*** Source data ***

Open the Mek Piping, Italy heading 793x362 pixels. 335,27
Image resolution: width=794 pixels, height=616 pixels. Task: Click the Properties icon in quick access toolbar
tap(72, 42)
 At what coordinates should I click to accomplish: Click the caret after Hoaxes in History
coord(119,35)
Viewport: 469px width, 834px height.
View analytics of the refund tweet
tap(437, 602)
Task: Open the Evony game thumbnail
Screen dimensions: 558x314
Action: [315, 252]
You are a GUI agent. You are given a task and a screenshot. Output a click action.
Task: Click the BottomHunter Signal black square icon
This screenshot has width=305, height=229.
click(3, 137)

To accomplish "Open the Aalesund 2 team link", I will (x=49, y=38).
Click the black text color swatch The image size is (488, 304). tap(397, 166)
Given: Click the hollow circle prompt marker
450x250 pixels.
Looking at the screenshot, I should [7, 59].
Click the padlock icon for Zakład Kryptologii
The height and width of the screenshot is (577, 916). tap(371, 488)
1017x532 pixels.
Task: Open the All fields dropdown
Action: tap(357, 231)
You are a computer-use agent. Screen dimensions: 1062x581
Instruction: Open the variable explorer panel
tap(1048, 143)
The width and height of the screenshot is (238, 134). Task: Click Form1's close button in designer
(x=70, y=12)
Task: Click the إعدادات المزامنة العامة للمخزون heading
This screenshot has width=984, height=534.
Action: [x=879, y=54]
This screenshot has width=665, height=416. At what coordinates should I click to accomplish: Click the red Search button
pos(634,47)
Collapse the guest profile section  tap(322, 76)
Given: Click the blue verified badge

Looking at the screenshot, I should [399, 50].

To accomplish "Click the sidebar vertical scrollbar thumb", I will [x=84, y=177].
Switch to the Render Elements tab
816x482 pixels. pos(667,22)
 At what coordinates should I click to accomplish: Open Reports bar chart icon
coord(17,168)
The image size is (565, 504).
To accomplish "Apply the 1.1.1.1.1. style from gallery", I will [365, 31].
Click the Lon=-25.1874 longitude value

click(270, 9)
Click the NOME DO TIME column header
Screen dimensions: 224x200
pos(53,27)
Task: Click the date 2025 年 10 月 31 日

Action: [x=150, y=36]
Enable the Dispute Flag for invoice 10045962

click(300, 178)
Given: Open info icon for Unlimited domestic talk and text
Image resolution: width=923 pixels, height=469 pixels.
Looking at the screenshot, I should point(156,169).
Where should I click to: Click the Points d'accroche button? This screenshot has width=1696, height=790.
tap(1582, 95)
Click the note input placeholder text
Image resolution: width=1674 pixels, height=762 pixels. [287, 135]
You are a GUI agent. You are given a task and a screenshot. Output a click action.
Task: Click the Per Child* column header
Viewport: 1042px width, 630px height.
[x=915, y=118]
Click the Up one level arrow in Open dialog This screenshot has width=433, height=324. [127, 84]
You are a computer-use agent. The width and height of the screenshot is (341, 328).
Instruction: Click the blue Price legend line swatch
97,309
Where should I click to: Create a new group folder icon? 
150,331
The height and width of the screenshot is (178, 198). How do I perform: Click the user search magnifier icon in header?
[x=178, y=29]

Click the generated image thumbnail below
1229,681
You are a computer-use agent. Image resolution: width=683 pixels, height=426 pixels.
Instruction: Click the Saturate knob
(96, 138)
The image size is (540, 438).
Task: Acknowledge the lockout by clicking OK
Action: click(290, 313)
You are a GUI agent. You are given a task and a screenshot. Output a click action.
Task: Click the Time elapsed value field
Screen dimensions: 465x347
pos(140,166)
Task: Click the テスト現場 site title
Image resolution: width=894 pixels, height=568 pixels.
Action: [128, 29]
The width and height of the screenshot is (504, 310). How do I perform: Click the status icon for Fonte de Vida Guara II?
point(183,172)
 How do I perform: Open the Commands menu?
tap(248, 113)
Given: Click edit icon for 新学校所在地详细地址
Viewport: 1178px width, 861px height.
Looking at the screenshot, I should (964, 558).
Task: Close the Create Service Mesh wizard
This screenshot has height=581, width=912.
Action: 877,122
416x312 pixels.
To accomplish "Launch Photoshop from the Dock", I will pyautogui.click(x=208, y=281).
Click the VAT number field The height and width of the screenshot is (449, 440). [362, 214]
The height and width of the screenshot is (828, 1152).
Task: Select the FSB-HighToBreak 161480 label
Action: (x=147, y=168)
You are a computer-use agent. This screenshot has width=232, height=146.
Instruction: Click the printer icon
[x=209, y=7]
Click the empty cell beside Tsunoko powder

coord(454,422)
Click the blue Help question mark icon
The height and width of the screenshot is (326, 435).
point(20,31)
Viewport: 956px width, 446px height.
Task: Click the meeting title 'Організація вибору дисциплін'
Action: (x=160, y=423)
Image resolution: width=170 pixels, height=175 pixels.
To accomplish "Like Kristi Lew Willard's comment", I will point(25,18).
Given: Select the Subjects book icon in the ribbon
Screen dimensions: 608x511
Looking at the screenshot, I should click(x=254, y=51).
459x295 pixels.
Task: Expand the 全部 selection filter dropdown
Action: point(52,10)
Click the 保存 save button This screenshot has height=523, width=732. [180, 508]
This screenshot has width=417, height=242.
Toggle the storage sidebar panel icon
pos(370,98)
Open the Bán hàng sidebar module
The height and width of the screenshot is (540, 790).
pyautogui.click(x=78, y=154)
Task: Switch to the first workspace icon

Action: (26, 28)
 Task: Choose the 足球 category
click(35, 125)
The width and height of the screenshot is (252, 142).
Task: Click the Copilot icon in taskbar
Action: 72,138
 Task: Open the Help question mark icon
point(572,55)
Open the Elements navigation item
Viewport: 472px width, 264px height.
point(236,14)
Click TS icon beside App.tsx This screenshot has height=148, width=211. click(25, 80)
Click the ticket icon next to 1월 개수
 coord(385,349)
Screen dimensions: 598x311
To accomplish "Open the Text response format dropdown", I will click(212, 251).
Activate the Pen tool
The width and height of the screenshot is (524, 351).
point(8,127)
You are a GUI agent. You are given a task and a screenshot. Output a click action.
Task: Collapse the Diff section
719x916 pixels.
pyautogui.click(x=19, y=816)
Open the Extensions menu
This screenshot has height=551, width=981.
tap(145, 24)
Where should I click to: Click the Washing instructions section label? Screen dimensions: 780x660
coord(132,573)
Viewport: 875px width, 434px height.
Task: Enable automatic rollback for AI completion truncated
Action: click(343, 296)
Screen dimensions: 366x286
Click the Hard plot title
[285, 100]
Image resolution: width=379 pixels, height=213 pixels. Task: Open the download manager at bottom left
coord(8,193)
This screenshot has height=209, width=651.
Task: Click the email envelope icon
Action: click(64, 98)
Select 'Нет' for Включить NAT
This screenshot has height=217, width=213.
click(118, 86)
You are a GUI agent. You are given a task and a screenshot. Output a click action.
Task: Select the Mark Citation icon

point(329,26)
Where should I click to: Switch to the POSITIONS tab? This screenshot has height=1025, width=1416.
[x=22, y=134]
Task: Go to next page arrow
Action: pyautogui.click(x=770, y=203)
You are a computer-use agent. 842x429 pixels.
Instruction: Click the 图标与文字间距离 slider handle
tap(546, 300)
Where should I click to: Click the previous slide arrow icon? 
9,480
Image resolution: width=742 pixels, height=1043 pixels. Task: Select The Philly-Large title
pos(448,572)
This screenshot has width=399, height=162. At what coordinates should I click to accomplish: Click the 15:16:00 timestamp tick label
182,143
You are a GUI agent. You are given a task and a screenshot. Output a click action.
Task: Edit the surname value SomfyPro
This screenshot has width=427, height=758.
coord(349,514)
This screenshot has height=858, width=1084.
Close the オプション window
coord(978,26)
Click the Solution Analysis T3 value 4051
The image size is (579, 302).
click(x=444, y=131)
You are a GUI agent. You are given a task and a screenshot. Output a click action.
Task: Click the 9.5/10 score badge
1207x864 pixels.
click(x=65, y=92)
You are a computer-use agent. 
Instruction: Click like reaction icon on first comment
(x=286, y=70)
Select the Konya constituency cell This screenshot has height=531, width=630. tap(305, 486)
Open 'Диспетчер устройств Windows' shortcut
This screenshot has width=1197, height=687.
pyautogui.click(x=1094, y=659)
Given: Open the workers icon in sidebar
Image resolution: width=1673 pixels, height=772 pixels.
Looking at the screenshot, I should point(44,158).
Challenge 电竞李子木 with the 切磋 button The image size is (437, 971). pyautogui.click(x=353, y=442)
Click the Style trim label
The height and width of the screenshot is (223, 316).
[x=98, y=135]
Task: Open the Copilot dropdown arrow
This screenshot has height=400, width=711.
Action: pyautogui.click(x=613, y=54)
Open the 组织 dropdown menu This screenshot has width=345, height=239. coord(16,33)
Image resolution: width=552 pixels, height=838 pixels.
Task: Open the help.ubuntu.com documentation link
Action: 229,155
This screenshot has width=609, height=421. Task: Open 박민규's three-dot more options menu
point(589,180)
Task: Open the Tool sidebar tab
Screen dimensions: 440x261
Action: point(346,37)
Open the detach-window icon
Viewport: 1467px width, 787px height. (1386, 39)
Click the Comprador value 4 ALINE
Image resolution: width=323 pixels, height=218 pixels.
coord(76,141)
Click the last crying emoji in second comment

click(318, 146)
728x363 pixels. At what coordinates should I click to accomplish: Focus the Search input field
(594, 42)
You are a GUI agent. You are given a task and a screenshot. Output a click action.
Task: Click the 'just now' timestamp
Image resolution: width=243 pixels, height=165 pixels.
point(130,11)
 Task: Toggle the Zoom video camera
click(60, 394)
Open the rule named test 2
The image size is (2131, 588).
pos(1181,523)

*** End of Source data ***

:: What is expected ::
Where a line in the data contains the string "computer", add it to your count, and give only the final number.

:: Written answer ::
6